Required work:
Would you give all of the records again, exactly as they read?
BEGIN Given data
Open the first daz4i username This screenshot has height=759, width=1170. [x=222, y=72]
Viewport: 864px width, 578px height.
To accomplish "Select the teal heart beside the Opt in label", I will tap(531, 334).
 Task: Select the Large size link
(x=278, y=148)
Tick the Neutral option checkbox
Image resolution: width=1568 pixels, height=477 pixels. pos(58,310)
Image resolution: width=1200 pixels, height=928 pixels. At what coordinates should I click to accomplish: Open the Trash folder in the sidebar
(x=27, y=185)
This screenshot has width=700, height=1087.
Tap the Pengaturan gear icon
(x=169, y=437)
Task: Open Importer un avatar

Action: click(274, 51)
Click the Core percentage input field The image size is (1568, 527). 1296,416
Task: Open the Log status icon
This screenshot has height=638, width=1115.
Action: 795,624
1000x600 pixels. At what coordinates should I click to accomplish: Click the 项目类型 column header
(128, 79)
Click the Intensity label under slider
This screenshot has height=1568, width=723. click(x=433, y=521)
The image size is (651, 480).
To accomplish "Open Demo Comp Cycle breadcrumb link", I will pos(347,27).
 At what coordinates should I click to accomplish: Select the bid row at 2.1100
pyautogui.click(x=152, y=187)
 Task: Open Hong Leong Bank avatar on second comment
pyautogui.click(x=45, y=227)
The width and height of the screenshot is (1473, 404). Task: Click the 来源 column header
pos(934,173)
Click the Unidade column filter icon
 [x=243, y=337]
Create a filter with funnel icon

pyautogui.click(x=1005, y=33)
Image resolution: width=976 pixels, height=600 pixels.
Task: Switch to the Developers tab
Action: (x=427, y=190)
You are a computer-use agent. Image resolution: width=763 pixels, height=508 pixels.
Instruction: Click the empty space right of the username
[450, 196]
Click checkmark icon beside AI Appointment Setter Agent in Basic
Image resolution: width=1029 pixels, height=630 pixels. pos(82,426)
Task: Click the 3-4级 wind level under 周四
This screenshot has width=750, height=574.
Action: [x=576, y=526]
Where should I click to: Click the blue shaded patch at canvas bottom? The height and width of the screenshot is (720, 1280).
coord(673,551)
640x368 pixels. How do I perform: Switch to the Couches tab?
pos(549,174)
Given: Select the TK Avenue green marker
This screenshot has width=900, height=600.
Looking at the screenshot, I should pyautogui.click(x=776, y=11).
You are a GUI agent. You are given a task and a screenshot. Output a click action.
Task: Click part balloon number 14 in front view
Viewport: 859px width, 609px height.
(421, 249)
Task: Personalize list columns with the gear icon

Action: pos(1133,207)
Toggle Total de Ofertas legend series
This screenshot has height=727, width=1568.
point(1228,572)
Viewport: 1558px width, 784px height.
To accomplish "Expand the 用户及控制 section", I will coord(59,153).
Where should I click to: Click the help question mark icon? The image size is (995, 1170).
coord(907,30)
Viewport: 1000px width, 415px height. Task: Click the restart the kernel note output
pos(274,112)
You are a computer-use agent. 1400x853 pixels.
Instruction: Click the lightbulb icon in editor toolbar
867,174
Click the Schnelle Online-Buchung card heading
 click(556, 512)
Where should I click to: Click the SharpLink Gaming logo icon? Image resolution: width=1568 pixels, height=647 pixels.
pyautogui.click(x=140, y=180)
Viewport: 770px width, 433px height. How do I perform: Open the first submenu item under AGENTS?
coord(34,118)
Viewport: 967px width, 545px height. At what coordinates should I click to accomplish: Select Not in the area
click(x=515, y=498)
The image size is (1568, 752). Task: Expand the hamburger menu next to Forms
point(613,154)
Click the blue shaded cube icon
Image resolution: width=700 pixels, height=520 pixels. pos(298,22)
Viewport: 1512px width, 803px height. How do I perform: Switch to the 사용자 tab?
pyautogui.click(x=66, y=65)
END Given data
Result of this exercise:
Open the first daz4i username This screenshot has height=759, width=1170. [x=222, y=72]
Viewport: 864px width, 578px height.
To accomplish "Select the teal heart beside the Opt in label", I will tap(531, 334).
 Task: Select the Large size link
(x=278, y=148)
Tick the Neutral option checkbox
Image resolution: width=1568 pixels, height=477 pixels. pos(58,310)
Image resolution: width=1200 pixels, height=928 pixels. At what coordinates should I click to accomplish: Open the Trash folder in the sidebar
(x=27, y=185)
This screenshot has width=700, height=1087.
Tap the Pengaturan gear icon
(x=169, y=437)
Task: Open Importer un avatar

Action: click(274, 51)
Click the Core percentage input field The image size is (1568, 527). 1296,416
Task: Open the Log status icon
This screenshot has height=638, width=1115.
Action: 795,624
1000x600 pixels. At what coordinates should I click to accomplish: Click the 项目类型 column header
(128, 79)
Click the Intensity label under slider
This screenshot has height=1568, width=723. click(x=433, y=521)
The image size is (651, 480).
To accomplish "Open Demo Comp Cycle breadcrumb link", I will pos(347,27).
 At what coordinates should I click to accomplish: Select the bid row at 2.1100
pyautogui.click(x=152, y=187)
 Task: Open Hong Leong Bank avatar on second comment
pyautogui.click(x=45, y=227)
The width and height of the screenshot is (1473, 404). Task: Click the 来源 column header
pos(934,173)
Click the Unidade column filter icon
 [x=243, y=337]
Create a filter with funnel icon

pyautogui.click(x=1005, y=33)
Image resolution: width=976 pixels, height=600 pixels.
Task: Switch to the Developers tab
Action: (x=427, y=190)
You are a computer-use agent. Image resolution: width=763 pixels, height=508 pixels.
Instruction: Click the empty space right of the username
[450, 196]
Click checkmark icon beside AI Appointment Setter Agent in Basic
Image resolution: width=1029 pixels, height=630 pixels. pos(82,426)
Task: Click the 3-4级 wind level under 周四
This screenshot has width=750, height=574.
Action: [x=576, y=526]
Where should I click to: Click the blue shaded patch at canvas bottom? The height and width of the screenshot is (720, 1280).
coord(673,551)
640x368 pixels. How do I perform: Switch to the Couches tab?
pos(549,174)
Given: Select the TK Avenue green marker
This screenshot has width=900, height=600.
Looking at the screenshot, I should pyautogui.click(x=776, y=11).
You are a GUI agent. You are given a task and a screenshot. Output a click action.
Task: Click part balloon number 14 in front view
Viewport: 859px width, 609px height.
(421, 249)
Task: Personalize list columns with the gear icon

Action: pos(1133,207)
Toggle Total de Ofertas legend series
This screenshot has height=727, width=1568.
point(1228,572)
Viewport: 1558px width, 784px height.
To accomplish "Expand the 用户及控制 section", I will coord(59,153).
Where should I click to: Click the help question mark icon? The image size is (995, 1170).
coord(907,30)
Viewport: 1000px width, 415px height. Task: Click the restart the kernel note output
pos(274,112)
You are a computer-use agent. 1400x853 pixels.
Instruction: Click the lightbulb icon in editor toolbar
867,174
Click the Schnelle Online-Buchung card heading
 click(556, 512)
Where should I click to: Click the SharpLink Gaming logo icon? Image resolution: width=1568 pixels, height=647 pixels.
pyautogui.click(x=140, y=180)
Viewport: 770px width, 433px height. How do I perform: Open the first submenu item under AGENTS?
coord(34,118)
Viewport: 967px width, 545px height. At what coordinates should I click to accomplish: Select Not in the area
click(x=515, y=498)
The image size is (1568, 752). Task: Expand the hamburger menu next to Forms
point(613,154)
Click the blue shaded cube icon
Image resolution: width=700 pixels, height=520 pixels. pos(298,22)
Viewport: 1512px width, 803px height. How do I perform: Switch to the 사용자 tab?
pyautogui.click(x=66, y=65)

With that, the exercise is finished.